I have always been a goal oriented person, and a mission is a GREAT place for that. We have monthly goals, weekly goals, daily goals, yearly goals, goals for transfers, goals for the mission, companionship goals, personal goals, and district goals. It gets a little overwhelming! This year, we've been trying to motivate people to be better, to come closer to Christ. New year, NEW YOU! One thing I'd like to focus on is in the scripture Mathew 19:20, the story of a righteous man with many riches who asks the Savior how he can gain salvation and earn heaven. Christ tells him to keep the commandments. He says "All these things I have kept from my youth. What lack I yet?"

What lack I yet.

I love that thought. I hold all of you in high esteem. I see your names in the letters as I address them and I can personally testify that you are great people. Precious souls. Beloved children of God. You are all SO GREAT. And I want to challenge you to be even better.
Ask, "What lack I yet?"
Be brave enough to ask,
Humble enough to listen,
Strong enough to act.

I wish you luck on all of your New Years Resolutions, and hope you'll take this spiritual challenge. Try and write a missionary this month, ok? We love hearing from you guys, and there sure are a lot of us out here (88,000). You'll make someone's day.

Love always!

-Hermana Alayna Een

Summary: Read the whole letter. It´s a good one. I´ll summarize the next one. ;)

P.S I hope you enjoyed my Doctor Who and Spiderman references in the beginning.

Bonus:  I have both a really funny story and something to repent of (sometimes they are inseparable). I'm part of a new trio (tripanionship is my preferred term, it sounds WAY cooler) which means two church meetings and a whole lot of other responsibilities we're still trying to work out. Sweet Hermana Gillette used to play the piano in her ward, and I was wondering who they were going to have play the piano this time around when lo and behold the bishop announced that I was going to... over the pulpit... for the opening hymn... and I only know 4 songs. So I convinced them to change it to one I knew, and it went fairly well. But I don't know any sacrament hymns and there was no time to try and play through any of them so I just sight read and hoped for the best. Within the first line someone in the congregation started singing loudly and suddenly we were singing the words of 109 to the tune of 128, and I had to try my best to accompany the congregation while poor Hermana Stilson didn't know what beat to lead to.

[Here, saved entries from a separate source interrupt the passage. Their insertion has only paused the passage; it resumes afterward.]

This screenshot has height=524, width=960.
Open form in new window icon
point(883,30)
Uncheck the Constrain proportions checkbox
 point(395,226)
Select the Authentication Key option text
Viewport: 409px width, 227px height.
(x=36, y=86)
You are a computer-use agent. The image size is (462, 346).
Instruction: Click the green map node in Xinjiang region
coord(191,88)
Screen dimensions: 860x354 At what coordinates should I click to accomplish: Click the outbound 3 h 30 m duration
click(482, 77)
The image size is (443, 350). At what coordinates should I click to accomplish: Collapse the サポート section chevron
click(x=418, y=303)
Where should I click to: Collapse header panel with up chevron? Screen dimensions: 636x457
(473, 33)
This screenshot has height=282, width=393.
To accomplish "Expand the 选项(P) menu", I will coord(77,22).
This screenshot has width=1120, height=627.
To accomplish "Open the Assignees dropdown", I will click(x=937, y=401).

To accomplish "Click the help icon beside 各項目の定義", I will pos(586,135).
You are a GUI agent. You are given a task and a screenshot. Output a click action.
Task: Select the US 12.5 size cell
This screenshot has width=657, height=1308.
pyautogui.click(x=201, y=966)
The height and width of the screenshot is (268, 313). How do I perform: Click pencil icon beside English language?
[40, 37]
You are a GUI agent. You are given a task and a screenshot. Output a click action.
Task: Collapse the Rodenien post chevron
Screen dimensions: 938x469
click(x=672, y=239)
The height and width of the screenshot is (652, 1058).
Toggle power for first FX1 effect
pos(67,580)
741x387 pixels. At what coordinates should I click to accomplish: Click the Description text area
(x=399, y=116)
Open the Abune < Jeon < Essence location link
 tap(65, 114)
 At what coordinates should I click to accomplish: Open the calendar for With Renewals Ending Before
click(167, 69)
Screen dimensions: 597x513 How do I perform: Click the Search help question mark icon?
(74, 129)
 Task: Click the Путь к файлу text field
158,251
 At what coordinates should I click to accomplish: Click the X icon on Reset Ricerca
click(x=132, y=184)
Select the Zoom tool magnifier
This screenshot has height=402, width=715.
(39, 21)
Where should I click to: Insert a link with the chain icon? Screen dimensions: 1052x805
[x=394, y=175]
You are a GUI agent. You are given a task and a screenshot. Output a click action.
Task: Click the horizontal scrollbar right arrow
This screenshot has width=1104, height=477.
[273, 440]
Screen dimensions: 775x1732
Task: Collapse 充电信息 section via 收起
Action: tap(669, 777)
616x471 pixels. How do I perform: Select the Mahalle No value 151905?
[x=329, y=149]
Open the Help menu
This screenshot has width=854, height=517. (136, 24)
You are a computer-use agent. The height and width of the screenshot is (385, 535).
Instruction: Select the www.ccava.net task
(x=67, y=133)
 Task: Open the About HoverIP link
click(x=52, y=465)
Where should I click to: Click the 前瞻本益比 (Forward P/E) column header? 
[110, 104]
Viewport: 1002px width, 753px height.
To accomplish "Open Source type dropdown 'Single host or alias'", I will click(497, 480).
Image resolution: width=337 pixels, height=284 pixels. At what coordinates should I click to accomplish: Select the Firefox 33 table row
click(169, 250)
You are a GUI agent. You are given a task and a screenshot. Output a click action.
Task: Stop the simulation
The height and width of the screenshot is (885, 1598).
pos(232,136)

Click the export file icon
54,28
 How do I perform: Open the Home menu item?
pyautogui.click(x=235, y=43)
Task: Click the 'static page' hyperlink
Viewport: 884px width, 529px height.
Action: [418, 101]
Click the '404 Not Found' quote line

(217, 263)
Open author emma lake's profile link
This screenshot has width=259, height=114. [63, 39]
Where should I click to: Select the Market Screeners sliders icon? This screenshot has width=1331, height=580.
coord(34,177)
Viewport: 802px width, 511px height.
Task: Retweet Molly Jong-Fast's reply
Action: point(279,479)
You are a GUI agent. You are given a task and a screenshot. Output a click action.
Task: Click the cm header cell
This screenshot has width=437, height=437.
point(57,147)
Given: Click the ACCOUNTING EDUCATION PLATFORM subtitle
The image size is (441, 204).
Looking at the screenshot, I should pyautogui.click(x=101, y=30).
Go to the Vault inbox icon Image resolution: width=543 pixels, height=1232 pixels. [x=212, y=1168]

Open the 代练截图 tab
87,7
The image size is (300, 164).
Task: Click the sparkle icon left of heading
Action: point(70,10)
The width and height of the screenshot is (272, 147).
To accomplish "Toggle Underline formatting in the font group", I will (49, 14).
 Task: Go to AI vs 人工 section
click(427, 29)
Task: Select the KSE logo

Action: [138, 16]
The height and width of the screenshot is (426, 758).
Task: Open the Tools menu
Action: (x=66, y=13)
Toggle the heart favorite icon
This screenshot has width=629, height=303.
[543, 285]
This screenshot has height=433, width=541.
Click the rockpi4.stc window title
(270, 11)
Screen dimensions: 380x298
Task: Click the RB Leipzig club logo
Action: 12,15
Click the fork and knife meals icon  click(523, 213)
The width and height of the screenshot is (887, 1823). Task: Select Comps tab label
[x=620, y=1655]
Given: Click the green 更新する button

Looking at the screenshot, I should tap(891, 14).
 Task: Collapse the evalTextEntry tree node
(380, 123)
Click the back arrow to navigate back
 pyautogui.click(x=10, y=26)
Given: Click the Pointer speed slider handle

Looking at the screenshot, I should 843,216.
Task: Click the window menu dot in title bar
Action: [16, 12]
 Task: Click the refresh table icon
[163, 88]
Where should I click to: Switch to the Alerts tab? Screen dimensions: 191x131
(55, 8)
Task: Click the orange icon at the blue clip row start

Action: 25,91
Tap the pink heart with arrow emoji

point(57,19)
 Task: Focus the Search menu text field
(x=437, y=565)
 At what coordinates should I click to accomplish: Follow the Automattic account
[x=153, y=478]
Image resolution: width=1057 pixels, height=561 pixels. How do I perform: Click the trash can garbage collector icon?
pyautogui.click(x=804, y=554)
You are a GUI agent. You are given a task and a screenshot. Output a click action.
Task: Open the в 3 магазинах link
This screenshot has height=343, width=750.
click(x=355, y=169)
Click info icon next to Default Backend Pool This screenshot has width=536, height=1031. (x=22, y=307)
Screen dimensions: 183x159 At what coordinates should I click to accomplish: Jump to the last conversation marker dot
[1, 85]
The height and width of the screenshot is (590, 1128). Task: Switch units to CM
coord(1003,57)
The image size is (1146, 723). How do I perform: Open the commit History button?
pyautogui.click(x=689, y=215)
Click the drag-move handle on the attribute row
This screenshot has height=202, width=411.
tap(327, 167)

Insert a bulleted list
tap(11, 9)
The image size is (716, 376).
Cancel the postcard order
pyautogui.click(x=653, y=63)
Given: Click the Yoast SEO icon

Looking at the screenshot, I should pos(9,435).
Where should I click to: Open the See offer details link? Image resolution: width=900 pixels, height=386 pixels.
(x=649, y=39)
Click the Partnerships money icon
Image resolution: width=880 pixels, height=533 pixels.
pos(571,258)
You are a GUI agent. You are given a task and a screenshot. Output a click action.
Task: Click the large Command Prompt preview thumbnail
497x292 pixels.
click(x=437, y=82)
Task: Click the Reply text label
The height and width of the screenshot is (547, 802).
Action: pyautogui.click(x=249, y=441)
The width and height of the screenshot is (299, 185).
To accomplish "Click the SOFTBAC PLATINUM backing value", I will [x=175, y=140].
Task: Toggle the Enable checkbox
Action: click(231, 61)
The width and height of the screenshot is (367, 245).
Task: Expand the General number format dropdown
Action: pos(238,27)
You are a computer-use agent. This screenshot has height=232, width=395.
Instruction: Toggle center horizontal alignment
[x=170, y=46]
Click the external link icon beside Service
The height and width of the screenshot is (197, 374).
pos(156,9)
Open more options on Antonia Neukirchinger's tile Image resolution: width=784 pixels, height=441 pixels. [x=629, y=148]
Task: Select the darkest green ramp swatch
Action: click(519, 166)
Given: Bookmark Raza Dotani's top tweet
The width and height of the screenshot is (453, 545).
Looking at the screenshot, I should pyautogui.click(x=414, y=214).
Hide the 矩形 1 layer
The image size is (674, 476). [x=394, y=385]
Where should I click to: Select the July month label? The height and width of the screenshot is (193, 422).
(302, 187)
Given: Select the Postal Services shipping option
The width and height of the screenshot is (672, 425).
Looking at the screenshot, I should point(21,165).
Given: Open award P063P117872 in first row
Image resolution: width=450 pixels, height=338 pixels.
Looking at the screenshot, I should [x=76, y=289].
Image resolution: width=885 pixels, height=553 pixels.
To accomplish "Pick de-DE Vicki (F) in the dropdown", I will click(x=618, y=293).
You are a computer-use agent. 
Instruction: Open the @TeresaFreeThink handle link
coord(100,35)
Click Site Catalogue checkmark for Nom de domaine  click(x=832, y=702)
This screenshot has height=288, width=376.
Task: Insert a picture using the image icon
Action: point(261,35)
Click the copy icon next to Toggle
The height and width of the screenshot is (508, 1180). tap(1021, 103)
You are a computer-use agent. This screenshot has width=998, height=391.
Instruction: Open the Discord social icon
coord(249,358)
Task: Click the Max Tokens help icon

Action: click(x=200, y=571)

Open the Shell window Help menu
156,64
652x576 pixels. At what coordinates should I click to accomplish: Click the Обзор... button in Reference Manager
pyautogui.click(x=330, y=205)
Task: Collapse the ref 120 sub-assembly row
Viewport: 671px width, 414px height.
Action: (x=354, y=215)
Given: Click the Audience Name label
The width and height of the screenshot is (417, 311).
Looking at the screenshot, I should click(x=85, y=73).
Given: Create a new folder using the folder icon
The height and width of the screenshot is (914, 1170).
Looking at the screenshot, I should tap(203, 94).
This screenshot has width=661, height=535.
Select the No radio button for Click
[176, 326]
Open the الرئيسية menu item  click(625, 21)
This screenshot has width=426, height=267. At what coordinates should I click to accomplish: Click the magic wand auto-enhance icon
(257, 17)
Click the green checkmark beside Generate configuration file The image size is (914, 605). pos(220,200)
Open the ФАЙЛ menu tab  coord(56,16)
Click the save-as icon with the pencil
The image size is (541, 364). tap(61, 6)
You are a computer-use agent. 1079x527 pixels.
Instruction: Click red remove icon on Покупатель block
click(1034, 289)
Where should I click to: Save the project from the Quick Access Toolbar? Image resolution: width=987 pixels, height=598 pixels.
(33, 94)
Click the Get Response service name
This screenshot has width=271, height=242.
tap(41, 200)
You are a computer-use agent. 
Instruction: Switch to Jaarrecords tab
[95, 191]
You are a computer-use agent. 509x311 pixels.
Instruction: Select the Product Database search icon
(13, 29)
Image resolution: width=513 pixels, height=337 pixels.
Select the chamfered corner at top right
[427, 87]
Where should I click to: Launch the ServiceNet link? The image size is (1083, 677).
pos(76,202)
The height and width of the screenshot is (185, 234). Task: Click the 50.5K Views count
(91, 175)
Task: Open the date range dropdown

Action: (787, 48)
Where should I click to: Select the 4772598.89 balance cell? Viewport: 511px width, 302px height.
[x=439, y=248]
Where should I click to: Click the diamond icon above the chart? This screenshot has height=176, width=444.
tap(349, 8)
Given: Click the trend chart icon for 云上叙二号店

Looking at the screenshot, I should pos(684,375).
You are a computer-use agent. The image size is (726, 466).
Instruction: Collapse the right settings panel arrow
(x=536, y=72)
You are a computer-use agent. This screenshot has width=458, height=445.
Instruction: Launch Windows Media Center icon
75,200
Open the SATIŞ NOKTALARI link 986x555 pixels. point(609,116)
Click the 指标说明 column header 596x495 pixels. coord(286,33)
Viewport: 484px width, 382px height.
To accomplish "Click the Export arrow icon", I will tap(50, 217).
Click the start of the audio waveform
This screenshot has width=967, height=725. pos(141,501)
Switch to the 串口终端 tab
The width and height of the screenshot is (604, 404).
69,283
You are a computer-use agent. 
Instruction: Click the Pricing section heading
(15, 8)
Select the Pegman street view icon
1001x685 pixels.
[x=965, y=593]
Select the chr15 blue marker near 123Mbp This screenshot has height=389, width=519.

It was a disaster, but a funny one. It didn't leave the best feeling for the start of a sacred meeting such as the sacrament and I wasn't in the right mind set. (Remember, it´s in the Spanish Hymnal.)
Note:  I looked it up, #109 is the tune of "We'll Sing All Hail to Jesus' Name" in 3/4 time and #128 is "It Came Upon a Midnight Clear" in 6/8 time.  Visualizing that in my mind makes funnier.  The beginning 2 notes of both hymns are the same . . . still Christmas celebrations going on in Spain . . I get it.